[PROBLEM DESCRIPTION] Copy everything in the data below exactly except the pictures.
-------- LISTED RECORDS --------
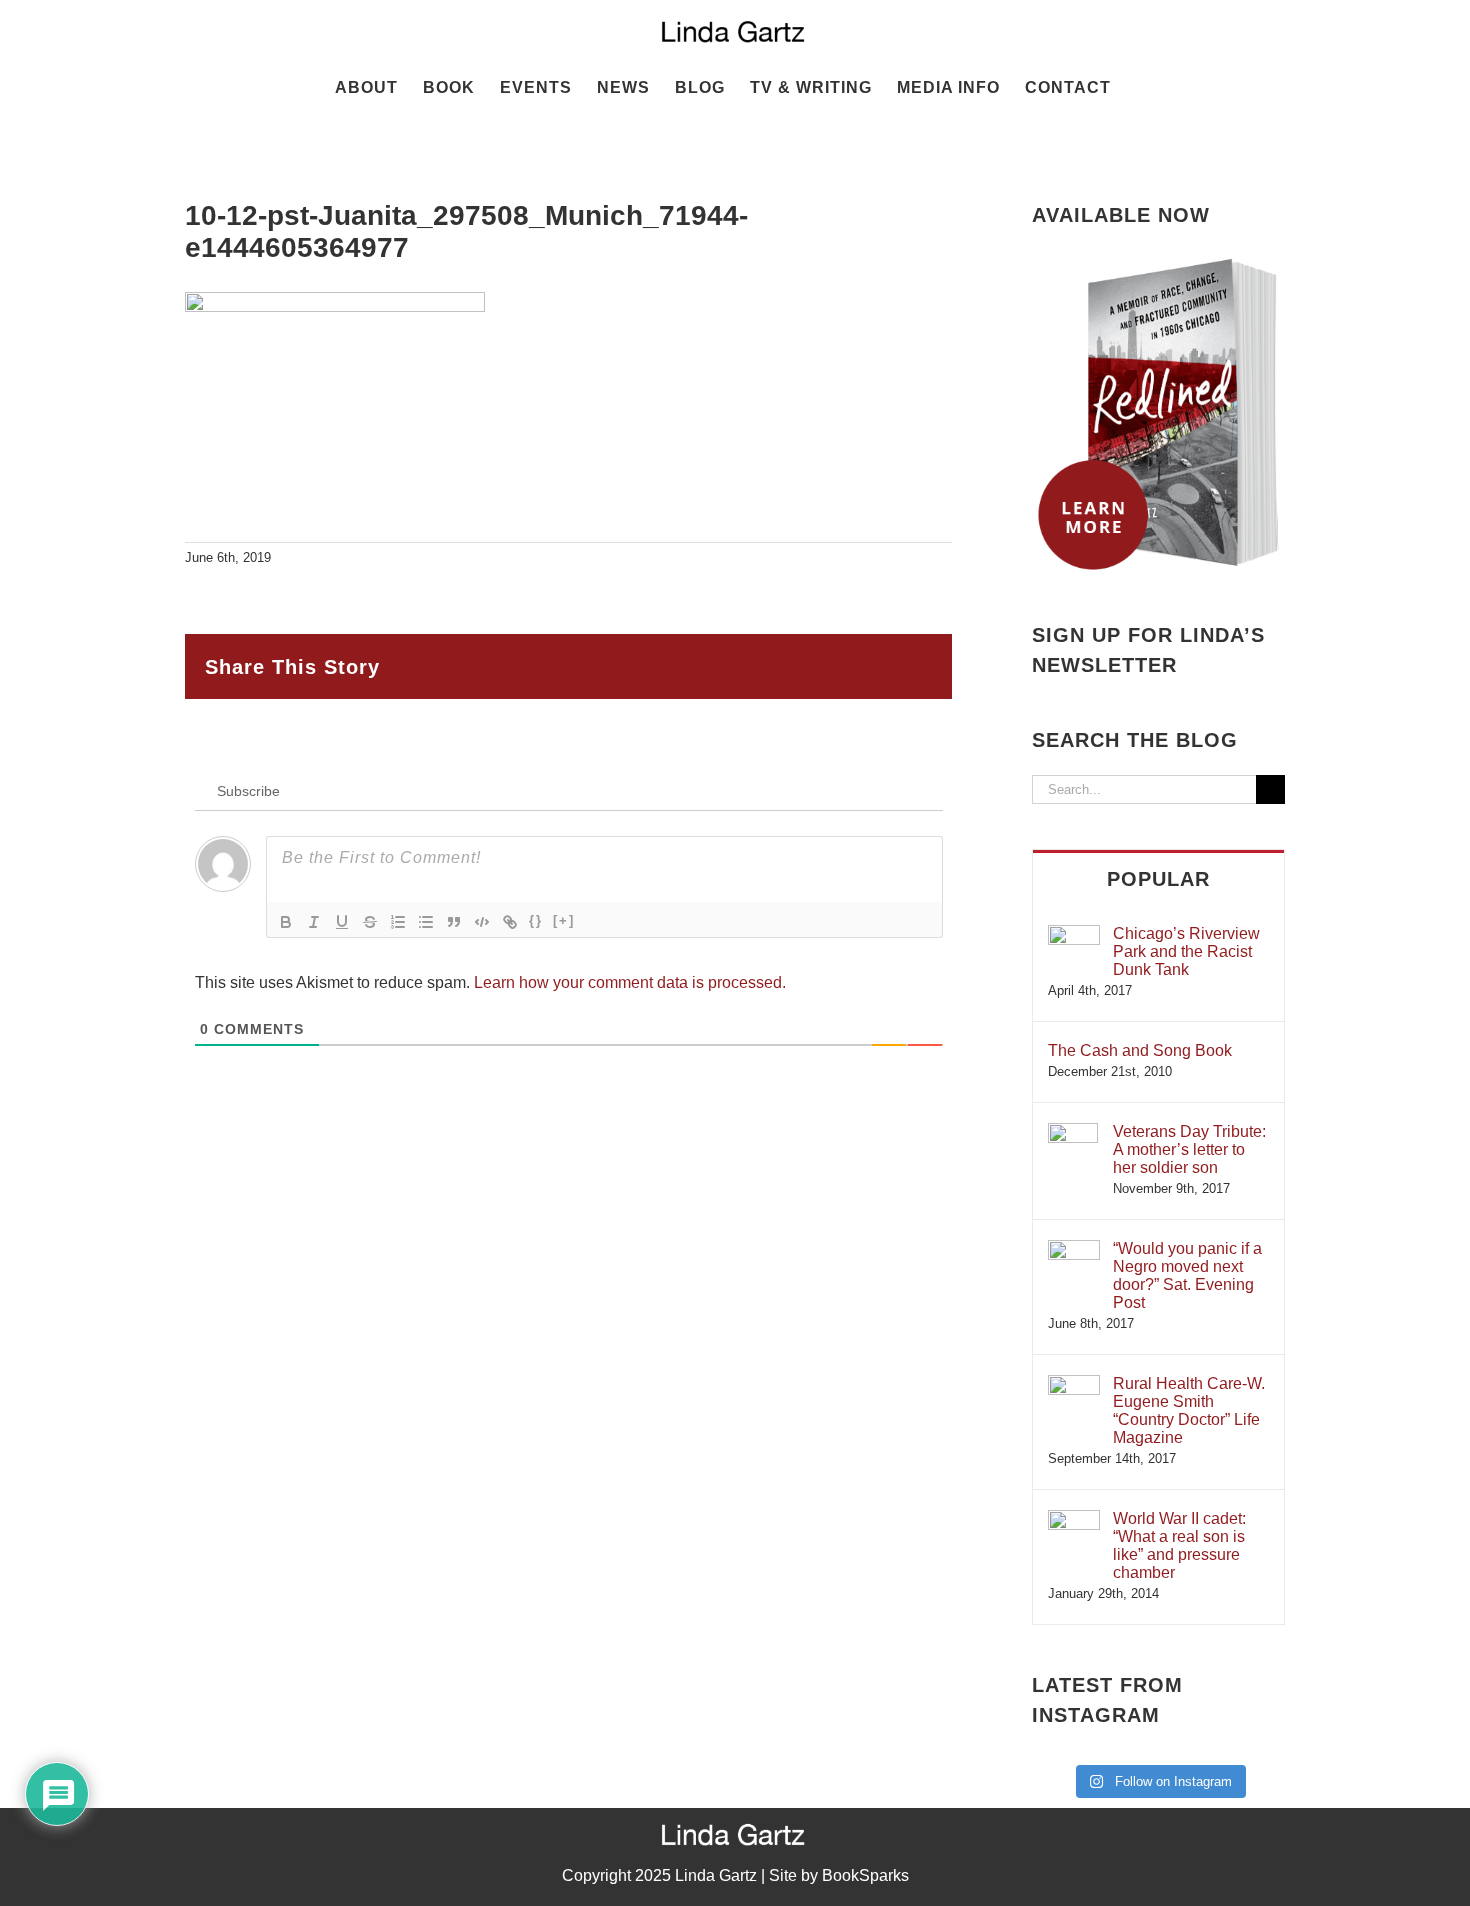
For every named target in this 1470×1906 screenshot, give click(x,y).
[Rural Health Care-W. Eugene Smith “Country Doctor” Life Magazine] (1074, 1384)
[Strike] (370, 922)
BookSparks (865, 1875)
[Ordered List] (398, 922)
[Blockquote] (454, 922)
--------
[EXPECTED OUTPUT]
For every named target in this 1470×1906 screenshot, give click(x,y).
[Rural Health Care-W. Eugene Smith “Country Doctor” Life Magazine] (1074, 1384)
[Strike] (370, 922)
BookSparks (865, 1875)
[Ordered List] (398, 922)
[Blockquote] (454, 922)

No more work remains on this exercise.